È una malattia tipica dell'infanzia, ma se colpisce una donna in gravidanza può essere molto pericolosa per il nascituro.

La rosolia rientra nel grande gruppo delle malattie esantematiche infantili, vale a dire quelle patologie infettive che colpiscono prevalentemente i più piccoli (di solito tra i 6 e i 12 anni), dovute nella maggior parte dei casi ad agenti virali (tra quelle che fanno eccezione ricordiamo la scarlattina, causata da un batterio) e accomunate dalla comparsa di un esantema, cioè un’eruzione cutanea diffusa, che assume, però, caratteristiche spesso ben specifiche a seconda dell’infezione presa in considerazione.

A differenza di altre malattie esantematiche, però, la rosolia di solito non risulta problematica per i bambini e anzi può anche passare inosservata, mentre diventa pericolosa se colpisce una donna in gravidanza, perché può essere trasmessa al feto. Fortunatamente questo “incontro” si può prevenire. Ma prima di parlare di prevenzione, conosciamo meglio questa malattia.

È scatenata da un virus

L’agente responsabile della rosolia è il Rubella virus, appartenente al genere rubivirus, della famiglia dei Togavirus (Togaviridae). Secondo le attuali conoscenze, ha per ospite esclusivamente l’uomo, quindi si trasmette solo da persona a persona.

Il contagio avviene essenzialmente per via aerea, attraverso le goccioline di saliva infette emesse dalle vie respiratorie tossendo, starnutendo o semplicemente parlando, oppure attraverso il contatto diretto con le secrezioni infette provenienti da naso e gola.

In genere l’infezione risulta contagiosa nella settimana che precede la comparsa dell’esantema e per alcuni giorni successivi alla manifestazione dello sfogo.

Di solito dopo un primo incontro con il virus si sviluppa un’immunizzazione pressoché definitiva verso un eventuale nuovo contagio, quindi è rarissima l’eventualità di ammalarsi una seconda volta.

Come si manifesta

Il virus della rosolia ha un periodo di incubazione di circa 2-3 settimane. Dopo l’incubazione in molti casi i sintomi possono essere assenti o così lievi che l’infezione può passare del tutto inosservata.

Altre volte, invece, si possono manifestare:

  • febbre, anche se non particolarmente elevata
  • mal di testa
  • dolori articolari
  • occhi arrossati
  • esantema caratterizzato da piccole macchie rosate che compaiono prima dietro le orecchie, poi sulla fronte per estendersi quindi a tutto il corpo; l'esatema permane in genere per pochi (2-3) giorni.

Si associa solitamente anche una linfadenopatia, cioè un ingrossamento e gonfiore dei linfonodi del collo, delle orecchie e alla base della nuca.

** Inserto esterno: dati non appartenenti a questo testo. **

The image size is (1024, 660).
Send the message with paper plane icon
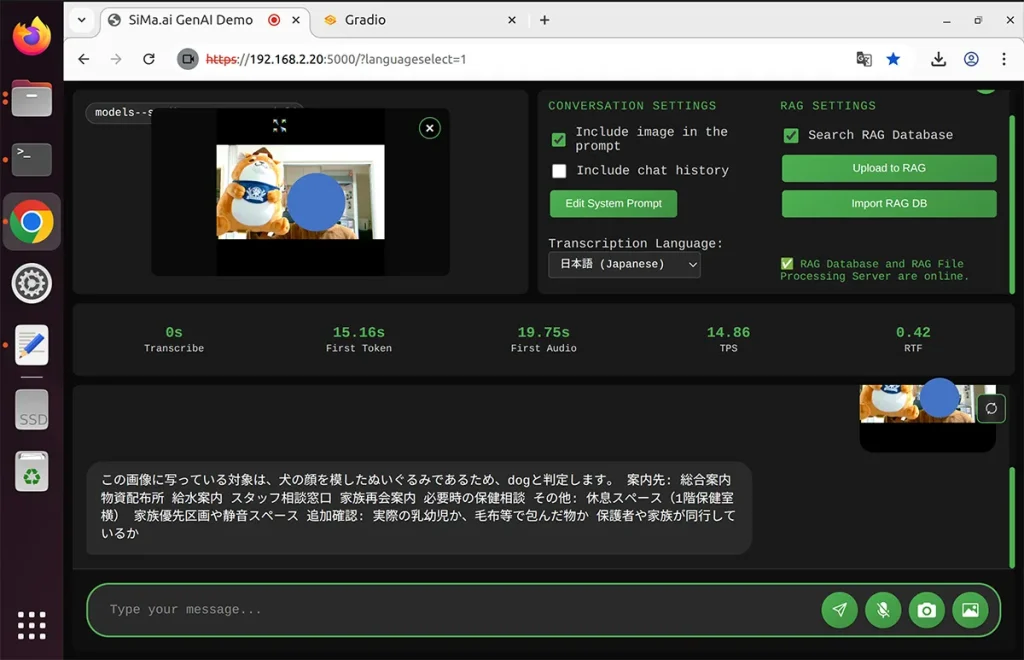pyautogui.click(x=839, y=610)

La malattia ha generalmente un decorso benigno e le complicazioni (come per esempio l’encefalite) sono rare, anche se, come per altre malattie infantili, il rischio risulta maggiore se a contrarla è un adulto.

La rosolia in gravidanza

Se ad ammalarsi di rosolia è una donna in dolce attesa, l’infezione può essere trasmessa, attraverso la placenta, al feto: in questo caso i rischi sono tanto maggiori quanto più precocemente nell’arco della gestazione la donna contrae la patologia.

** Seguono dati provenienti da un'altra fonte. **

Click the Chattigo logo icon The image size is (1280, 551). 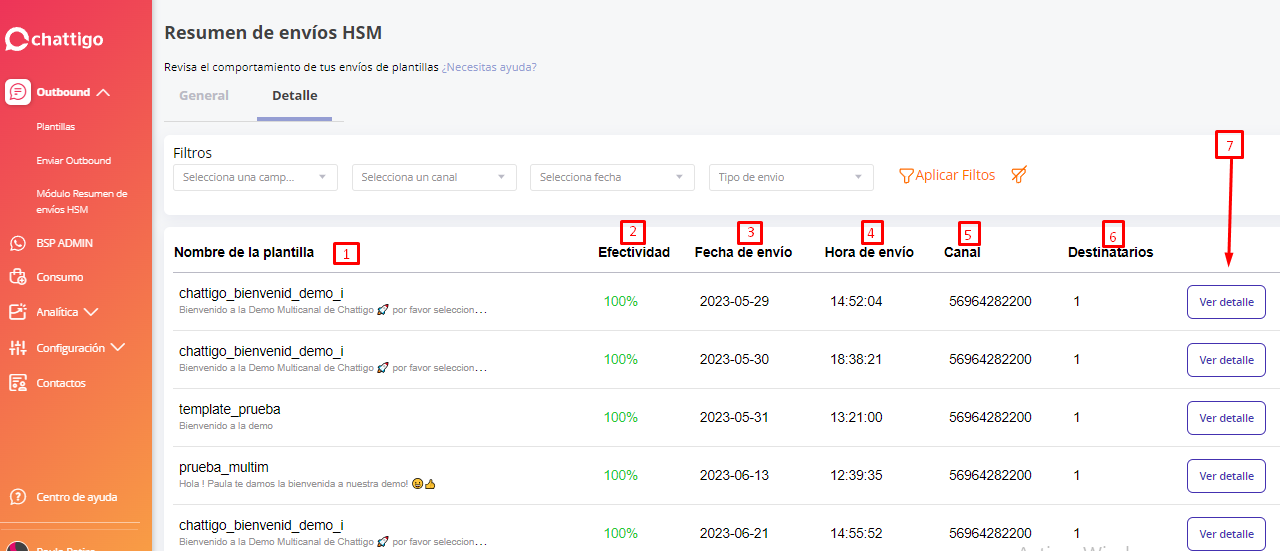point(17,39)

Se, infatti, la madre si ammala nel primo trimestre di gravidanza, può verificarsi un aborto spontaneo, oppure il nascituro può sviluppare la sindrome congenita da rosolia (o sindrome da rosolia congenita) che comprende una serie di anomalie che si possono manifestare in conseguenza dell’infezione, in particolare:

  • rallentata crescita intrauterina
  • sordità neurosensoriale
  • difetti agli occhi (come cataratta, glaucoma, ecc)
  • malformazioni cardiache e cardiovascolari
  • anomalie neurologiche
  • danni all’encefalo che possono portare a un ritardo mentale.

Se la rosolia è contratta dopo la sedicesima settimana di gravidanza, invece, è molto più raro che l’infezione possa causare danni al feto.

Diagnosi

La diagnosi della rosolia si basa sull’esame del quadro clinico e sul rubeo-test, analisi del sangue che ricerca nel siero la presenza di anticorpi specifici del virus:

  • le immunoglobuline M (IgM), anticorpi prodotti nella fase acuta della malattia e attive per circa 2 mesi dall’infezione
  • le Immunoglobuline G (IgG), che si producono dopo circa 1-2 settimane dall’infezione e restano poi positive a vita.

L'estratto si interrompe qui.